Sample-and-hold (S/H) performance specifications: Which of the following parameters is specifically defined for a sample-and-hold circuit used ahead of an ADC in mixed-signal systems?

Difficulty: Easy

Correct Answer: Aperture time

Explanation:


Introduction:
Sample-and-hold (S/H) circuits are placed in front of analog-to-digital converters (ADCs) to freeze the input long enough for accurate conversion. Understanding the vocabulary of S/H performance—such as acquisition time, aperture time, aperture jitter, droop rate, and hold step—is essential for specifying dynamic signal-chain behavior and error budgets.


Given Data / Assumptions:

  • An S/H captures a snapshot of an analog input and holds it momentarily.
  • We are identifying a parameter that is formally defined for S/H operation.
  • Terminology should match standard datasheet usage.


Concept / Approach:
Key S/H terms: acquisition time (time to settle during sampling), aperture time (effective sampling instant width during which the input is transferred to the hold capacitor), aperture jitter (timing uncertainty of that instant), droop rate (rate of held voltage decay), and hold step (voltage step at sample/hold transition). Of the offered options, “aperture time” is a canonical S/H spec. “Aperture droop” and “acquisition jitter” are not standard terms; “feedback” is not a defining S/H spec.


Step-by-Step Solution:

Identify recognized S/H specs from datasheets: aperture time, aperture jitter, acquisition time, droop rate, hold step.Match to options: only “Aperture time” is a precise, standard S/H term as written.Conclude that the option naming a true S/H specification is “Aperture time.”
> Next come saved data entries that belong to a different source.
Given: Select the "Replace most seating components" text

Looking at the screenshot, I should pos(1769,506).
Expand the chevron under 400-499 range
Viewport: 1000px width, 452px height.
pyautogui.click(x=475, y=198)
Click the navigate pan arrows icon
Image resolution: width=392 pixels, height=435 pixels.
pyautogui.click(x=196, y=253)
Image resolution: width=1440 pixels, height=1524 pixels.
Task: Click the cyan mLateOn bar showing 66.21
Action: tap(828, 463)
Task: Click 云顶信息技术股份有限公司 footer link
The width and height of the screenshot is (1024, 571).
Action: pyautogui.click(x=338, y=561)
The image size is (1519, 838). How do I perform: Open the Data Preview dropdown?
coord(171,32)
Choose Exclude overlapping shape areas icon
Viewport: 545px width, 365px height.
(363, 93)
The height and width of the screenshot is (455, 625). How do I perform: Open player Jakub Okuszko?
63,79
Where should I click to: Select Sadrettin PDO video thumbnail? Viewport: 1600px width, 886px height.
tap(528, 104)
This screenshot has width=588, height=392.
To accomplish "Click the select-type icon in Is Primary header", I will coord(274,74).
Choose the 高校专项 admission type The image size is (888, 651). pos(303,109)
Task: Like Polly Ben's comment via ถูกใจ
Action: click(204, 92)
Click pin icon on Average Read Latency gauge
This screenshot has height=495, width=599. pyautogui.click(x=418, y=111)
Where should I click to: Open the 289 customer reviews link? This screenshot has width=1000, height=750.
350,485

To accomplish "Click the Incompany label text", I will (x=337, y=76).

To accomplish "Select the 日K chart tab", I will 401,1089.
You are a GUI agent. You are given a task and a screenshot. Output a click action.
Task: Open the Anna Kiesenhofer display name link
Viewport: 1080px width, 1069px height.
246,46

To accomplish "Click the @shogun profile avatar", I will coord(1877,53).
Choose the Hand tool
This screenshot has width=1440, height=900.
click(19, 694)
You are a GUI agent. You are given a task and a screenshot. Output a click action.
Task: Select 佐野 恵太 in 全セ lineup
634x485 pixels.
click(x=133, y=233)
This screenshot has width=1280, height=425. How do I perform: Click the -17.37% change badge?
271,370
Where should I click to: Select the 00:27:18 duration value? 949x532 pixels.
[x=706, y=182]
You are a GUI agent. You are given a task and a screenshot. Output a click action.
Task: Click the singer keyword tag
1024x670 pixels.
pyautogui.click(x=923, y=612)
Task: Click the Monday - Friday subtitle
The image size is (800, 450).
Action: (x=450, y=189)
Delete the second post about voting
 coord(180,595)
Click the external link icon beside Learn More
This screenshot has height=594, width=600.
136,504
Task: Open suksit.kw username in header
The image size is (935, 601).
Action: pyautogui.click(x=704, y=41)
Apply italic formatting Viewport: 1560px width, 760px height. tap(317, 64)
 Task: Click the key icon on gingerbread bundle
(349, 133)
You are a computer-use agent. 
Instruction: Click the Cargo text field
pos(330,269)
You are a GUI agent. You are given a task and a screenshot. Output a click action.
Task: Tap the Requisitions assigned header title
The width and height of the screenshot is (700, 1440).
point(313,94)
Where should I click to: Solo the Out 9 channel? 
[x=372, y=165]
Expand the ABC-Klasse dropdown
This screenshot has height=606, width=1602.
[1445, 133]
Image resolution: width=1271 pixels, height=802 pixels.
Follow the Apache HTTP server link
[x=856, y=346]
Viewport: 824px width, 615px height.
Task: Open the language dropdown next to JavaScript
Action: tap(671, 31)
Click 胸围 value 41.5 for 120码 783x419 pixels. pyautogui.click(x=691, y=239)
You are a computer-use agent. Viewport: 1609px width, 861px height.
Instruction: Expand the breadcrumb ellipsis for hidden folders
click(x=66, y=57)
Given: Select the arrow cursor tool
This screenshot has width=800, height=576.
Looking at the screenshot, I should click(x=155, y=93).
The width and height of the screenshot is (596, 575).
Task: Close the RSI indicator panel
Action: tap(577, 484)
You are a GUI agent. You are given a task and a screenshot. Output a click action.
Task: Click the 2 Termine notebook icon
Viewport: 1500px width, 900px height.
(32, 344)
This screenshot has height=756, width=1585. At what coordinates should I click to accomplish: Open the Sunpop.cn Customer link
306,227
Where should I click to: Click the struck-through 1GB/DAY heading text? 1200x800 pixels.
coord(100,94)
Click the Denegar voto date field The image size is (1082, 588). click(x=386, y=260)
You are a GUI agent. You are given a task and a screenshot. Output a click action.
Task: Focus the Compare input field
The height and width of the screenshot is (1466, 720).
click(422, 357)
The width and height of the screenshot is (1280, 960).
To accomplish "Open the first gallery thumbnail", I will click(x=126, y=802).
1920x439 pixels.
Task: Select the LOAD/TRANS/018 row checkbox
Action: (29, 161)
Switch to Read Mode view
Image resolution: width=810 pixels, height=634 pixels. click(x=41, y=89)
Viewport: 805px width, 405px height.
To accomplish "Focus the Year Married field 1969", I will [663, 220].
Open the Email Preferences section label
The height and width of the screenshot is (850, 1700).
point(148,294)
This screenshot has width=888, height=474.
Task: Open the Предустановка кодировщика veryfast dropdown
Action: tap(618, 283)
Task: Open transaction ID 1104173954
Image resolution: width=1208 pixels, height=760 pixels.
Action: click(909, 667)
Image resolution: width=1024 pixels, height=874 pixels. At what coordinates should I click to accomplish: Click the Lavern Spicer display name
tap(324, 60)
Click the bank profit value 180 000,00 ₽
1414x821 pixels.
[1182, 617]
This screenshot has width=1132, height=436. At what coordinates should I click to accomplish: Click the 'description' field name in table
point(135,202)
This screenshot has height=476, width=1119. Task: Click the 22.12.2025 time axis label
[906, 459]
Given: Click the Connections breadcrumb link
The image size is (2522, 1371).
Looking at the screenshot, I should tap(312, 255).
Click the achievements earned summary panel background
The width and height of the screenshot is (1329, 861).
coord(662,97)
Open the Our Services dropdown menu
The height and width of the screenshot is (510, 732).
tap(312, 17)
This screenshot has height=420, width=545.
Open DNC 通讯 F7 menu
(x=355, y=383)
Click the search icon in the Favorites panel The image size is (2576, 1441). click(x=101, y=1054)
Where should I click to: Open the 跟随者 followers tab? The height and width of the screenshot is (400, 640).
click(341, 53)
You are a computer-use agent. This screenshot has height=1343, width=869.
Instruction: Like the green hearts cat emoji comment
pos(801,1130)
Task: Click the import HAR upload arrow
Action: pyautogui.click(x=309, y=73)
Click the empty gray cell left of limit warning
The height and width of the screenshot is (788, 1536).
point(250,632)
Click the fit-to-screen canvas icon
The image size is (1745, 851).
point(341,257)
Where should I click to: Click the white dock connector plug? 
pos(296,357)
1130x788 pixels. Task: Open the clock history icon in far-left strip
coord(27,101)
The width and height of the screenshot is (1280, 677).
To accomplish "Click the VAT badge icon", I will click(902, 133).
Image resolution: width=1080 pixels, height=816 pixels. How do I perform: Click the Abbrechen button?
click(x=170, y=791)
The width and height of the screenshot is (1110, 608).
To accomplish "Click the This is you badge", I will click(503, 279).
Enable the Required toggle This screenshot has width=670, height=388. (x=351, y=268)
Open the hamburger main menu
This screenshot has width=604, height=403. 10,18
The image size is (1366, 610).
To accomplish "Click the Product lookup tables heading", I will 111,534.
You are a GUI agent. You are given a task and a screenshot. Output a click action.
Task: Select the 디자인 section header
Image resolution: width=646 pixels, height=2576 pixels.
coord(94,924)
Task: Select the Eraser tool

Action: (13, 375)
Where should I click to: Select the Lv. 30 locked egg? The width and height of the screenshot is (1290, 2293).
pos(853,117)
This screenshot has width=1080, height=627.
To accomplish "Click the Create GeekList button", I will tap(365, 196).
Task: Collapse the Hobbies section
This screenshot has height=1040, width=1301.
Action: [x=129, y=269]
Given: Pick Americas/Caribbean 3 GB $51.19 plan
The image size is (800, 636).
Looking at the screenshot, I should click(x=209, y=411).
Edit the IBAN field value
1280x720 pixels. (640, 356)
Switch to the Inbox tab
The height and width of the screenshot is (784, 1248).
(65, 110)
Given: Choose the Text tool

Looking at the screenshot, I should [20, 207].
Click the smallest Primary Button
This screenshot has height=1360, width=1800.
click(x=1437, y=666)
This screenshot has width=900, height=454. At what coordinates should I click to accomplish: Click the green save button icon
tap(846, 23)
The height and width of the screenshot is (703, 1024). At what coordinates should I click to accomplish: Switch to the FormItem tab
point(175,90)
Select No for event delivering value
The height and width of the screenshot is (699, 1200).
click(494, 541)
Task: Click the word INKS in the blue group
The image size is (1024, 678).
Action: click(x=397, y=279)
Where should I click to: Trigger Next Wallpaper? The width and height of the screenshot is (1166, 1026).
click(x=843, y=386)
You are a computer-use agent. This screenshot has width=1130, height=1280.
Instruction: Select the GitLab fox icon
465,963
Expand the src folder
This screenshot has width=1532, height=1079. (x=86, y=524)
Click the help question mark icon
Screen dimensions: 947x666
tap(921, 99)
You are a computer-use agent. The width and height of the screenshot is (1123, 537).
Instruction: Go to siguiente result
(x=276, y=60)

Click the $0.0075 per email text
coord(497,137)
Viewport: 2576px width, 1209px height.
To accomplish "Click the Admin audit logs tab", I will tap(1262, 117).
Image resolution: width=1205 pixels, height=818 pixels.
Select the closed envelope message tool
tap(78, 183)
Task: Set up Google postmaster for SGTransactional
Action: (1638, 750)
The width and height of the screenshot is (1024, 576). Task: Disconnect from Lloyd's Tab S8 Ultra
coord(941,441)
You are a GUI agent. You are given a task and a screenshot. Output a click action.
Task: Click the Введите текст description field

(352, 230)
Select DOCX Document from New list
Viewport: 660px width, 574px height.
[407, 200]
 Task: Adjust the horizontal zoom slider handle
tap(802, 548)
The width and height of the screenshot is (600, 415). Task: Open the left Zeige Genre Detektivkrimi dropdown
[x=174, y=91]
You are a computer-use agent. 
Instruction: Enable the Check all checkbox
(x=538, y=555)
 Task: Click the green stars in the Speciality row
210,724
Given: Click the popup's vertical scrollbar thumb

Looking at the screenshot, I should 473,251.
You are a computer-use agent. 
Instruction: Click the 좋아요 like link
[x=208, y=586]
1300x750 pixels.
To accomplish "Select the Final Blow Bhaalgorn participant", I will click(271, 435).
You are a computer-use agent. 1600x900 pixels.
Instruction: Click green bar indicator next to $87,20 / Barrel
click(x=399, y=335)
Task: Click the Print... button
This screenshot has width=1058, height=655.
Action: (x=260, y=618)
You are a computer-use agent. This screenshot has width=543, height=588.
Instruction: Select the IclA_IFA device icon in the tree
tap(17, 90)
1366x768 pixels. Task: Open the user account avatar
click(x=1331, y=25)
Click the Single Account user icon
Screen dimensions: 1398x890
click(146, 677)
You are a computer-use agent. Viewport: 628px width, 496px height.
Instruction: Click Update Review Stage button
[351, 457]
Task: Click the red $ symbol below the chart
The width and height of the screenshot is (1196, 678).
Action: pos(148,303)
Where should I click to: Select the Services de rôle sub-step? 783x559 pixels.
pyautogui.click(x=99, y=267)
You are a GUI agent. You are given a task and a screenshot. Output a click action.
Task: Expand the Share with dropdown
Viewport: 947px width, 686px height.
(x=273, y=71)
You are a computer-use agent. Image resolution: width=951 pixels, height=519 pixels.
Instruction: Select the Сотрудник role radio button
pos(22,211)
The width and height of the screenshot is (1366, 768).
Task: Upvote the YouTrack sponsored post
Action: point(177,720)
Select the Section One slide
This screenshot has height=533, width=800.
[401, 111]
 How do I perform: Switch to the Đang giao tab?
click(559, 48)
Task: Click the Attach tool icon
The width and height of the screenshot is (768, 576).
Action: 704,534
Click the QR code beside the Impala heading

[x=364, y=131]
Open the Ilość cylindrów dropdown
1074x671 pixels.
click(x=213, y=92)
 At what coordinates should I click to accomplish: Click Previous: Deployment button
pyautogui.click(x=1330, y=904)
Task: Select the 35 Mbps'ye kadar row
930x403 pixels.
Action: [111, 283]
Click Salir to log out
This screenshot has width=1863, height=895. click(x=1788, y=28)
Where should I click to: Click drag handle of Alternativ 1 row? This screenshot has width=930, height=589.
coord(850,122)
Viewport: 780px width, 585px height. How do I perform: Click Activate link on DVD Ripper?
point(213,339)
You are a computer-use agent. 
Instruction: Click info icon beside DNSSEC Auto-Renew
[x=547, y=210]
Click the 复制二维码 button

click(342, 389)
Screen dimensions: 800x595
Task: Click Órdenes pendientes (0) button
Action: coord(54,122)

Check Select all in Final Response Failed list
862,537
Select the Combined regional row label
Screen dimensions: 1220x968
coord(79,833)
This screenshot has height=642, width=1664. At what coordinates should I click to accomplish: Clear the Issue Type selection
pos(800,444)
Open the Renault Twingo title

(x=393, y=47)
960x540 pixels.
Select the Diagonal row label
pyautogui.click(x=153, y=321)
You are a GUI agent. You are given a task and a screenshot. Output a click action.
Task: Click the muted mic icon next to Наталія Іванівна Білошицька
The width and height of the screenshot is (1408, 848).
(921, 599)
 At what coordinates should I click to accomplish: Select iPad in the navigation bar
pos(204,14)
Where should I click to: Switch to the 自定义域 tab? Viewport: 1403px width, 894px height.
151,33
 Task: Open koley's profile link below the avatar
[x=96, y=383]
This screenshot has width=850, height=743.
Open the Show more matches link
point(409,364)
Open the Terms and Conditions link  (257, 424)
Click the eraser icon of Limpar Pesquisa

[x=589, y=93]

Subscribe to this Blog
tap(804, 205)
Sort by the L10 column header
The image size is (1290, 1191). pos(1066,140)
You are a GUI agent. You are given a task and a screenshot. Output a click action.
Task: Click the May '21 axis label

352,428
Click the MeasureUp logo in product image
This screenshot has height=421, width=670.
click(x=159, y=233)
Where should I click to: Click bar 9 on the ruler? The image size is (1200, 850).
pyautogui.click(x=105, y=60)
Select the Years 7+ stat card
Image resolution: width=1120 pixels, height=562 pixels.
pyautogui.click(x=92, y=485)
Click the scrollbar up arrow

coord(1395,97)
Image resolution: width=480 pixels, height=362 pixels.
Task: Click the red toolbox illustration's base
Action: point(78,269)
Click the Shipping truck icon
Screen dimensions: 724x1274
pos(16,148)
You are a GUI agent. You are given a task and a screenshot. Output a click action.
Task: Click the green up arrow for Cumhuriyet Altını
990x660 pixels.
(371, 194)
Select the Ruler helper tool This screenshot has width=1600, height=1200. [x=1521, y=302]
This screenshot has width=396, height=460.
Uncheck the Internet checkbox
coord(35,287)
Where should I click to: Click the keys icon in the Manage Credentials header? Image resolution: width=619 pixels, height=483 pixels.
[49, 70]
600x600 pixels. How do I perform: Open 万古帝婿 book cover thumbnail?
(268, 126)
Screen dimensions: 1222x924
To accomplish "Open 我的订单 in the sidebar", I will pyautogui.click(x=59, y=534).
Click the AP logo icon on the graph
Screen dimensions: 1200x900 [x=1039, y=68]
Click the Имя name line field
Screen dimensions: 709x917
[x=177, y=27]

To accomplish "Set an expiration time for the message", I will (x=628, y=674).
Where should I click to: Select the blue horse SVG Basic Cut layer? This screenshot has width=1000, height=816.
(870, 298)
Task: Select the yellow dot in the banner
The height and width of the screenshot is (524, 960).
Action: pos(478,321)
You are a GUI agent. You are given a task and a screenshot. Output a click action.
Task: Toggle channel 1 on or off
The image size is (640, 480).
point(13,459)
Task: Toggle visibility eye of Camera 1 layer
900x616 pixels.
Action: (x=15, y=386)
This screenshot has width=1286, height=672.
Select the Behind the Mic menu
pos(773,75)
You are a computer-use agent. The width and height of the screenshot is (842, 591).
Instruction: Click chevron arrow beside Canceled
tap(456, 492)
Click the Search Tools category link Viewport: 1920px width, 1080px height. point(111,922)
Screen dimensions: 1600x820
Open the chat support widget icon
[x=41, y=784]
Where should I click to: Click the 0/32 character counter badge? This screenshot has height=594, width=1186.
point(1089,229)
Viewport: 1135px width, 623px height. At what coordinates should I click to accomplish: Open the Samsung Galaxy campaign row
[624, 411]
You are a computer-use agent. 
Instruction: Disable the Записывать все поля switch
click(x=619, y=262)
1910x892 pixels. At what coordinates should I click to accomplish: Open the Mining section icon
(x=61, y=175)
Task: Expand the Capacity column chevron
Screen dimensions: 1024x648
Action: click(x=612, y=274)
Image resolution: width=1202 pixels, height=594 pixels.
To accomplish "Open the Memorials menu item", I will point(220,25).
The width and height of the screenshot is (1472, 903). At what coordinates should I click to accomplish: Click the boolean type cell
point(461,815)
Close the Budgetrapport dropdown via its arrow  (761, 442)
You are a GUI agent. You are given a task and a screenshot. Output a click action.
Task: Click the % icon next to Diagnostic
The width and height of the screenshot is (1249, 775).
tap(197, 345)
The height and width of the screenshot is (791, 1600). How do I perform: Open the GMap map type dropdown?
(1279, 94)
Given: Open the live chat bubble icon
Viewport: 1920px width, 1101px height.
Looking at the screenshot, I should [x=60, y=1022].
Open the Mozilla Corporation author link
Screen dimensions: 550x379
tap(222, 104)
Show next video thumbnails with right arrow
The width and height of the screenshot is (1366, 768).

Verification / Alternative check:
Check any high-speed ADC front-end S/H datasheet: you will find “aperture time” and “aperture jitter” explicitly listed; you will not find “acquisition jitter” or “aperture droop” as formal specs.


Why Other Options Are Wrong:

  • Aperture droop: Non-standard phrasing; “droop rate” is the correct S/H term.
  • Feedback: Generic circuit concept, not an S/H performance metric.
  • Acquisition jitter: Non-standard; “acquisition time” exists, “aperture jitter” exists.


Common Pitfalls:
Confusing aperture time (sampling window) with acquisition time (settling time), or using inconsistent terminology that does not appear in datasheets, which leads to miscommunication with vendors and design teams.